Pour ma part je me suis globalement abstenu sur le budget primitif alors que les années précédentes j’avais pris position contre. Ceci mérite une explication.

Dans les budgets des années précédentes j’avais fortement critiqué la faiblesse des investissements. Ceux-ci ont fait un bond important en 2012. Dans un budget lui-même en expansion (il passe de 153,9 millions d’euros en 2011 à 183,7 en 2012) la part de l’investissement passe de 19,63% du budget primitif à 29,2% ce qui ramène l’investissement à Champigny dans la fourchette moyenne des villes de cette importance.
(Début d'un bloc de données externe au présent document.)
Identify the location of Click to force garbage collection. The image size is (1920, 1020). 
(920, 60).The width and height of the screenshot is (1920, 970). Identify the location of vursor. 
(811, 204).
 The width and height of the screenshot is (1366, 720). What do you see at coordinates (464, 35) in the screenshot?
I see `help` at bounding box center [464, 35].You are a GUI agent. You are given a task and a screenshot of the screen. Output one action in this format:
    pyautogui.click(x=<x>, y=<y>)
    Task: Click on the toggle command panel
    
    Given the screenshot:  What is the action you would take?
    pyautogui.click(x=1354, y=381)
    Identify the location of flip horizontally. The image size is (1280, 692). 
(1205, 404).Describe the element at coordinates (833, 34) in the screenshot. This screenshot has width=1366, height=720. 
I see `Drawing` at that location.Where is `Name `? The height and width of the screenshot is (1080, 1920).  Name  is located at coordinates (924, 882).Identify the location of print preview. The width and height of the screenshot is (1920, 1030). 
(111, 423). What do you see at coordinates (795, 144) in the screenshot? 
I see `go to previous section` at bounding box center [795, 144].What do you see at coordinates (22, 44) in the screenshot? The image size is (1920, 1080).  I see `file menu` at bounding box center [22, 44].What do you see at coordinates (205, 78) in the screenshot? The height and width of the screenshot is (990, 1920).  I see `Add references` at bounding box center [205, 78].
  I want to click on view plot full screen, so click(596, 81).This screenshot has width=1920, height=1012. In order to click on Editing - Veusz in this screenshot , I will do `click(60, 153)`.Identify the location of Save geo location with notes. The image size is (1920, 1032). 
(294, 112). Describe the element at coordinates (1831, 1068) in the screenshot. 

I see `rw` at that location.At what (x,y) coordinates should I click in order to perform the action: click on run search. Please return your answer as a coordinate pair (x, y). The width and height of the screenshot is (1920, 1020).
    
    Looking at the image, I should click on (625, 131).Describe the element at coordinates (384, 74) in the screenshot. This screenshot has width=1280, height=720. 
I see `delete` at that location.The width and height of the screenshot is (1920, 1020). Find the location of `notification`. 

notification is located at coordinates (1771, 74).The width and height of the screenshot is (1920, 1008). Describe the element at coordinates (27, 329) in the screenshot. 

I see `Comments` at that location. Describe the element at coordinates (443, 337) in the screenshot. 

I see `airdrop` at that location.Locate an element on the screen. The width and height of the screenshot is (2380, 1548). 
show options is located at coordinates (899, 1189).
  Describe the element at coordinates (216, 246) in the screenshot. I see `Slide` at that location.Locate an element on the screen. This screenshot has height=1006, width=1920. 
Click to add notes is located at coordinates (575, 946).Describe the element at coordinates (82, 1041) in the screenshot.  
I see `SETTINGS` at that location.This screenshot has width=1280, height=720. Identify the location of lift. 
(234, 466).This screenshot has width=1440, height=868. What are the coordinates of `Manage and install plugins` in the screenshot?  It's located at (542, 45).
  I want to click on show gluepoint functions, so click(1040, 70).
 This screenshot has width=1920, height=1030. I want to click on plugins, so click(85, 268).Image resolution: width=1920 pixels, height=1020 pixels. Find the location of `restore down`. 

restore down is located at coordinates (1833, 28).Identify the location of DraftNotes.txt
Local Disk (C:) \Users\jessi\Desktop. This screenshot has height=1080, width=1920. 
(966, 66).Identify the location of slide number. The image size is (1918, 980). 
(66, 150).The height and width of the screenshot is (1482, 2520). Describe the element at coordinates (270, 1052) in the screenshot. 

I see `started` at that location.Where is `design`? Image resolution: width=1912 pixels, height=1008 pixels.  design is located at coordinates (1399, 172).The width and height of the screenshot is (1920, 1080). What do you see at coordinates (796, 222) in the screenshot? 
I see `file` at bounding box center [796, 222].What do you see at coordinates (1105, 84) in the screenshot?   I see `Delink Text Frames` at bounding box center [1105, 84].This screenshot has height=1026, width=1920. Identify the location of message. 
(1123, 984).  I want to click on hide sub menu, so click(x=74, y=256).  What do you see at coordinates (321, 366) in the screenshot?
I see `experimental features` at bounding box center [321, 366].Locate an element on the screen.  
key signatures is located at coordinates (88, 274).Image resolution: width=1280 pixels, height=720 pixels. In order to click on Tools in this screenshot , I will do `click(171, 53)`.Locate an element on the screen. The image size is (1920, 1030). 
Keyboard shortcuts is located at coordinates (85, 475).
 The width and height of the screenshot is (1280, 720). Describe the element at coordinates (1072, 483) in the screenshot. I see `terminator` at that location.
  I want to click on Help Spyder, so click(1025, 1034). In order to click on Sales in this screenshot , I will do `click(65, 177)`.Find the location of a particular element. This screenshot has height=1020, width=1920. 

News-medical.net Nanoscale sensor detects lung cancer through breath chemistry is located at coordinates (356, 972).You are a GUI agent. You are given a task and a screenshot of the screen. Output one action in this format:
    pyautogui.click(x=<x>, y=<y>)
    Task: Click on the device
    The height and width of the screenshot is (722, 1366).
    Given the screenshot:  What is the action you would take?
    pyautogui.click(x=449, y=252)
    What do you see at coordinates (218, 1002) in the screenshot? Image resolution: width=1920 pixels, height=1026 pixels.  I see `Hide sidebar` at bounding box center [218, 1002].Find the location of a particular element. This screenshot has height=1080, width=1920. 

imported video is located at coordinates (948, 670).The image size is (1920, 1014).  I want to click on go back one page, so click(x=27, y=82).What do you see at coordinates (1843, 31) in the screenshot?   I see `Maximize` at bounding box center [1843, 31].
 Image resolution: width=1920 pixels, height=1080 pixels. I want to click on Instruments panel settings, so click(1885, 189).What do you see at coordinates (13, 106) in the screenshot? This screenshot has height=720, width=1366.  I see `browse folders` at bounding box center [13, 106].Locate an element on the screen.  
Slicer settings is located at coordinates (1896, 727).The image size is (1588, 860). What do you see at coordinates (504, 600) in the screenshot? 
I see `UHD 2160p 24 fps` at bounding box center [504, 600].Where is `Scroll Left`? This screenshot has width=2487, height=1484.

Or la part de l’investissement dans le budget d’une ville signe ou non la volonté de développement. J’avais critiqué la faiblesse en ce domaine les années précédentes. Je pouvais noter une amélioration notable. Aurait-il été logique de continuer à refuser le budget alors qu’une évolution positive pointait le bout de son nez.

                

                Des investissements à réaliser d’urgence

Pourtant je n’ai pas voté pour le budget. J’y ai en effet trouvé aussi des points négatifs. Alors que la direction de la municipalité se félicite du caractère social de son budget j’ai relevé que cette affirmation ne résistait pas à un examen des différents points.

C’est ainsi que j’ai noté la stagnation des subventions aux caisses des écoles et à la CCAS ce qui compte tenu de l’inflation revient à une diminution des moyens. Quant aux fonds alloués à la bibliothèque et à la médiathèque ils diminuent de 21,4% !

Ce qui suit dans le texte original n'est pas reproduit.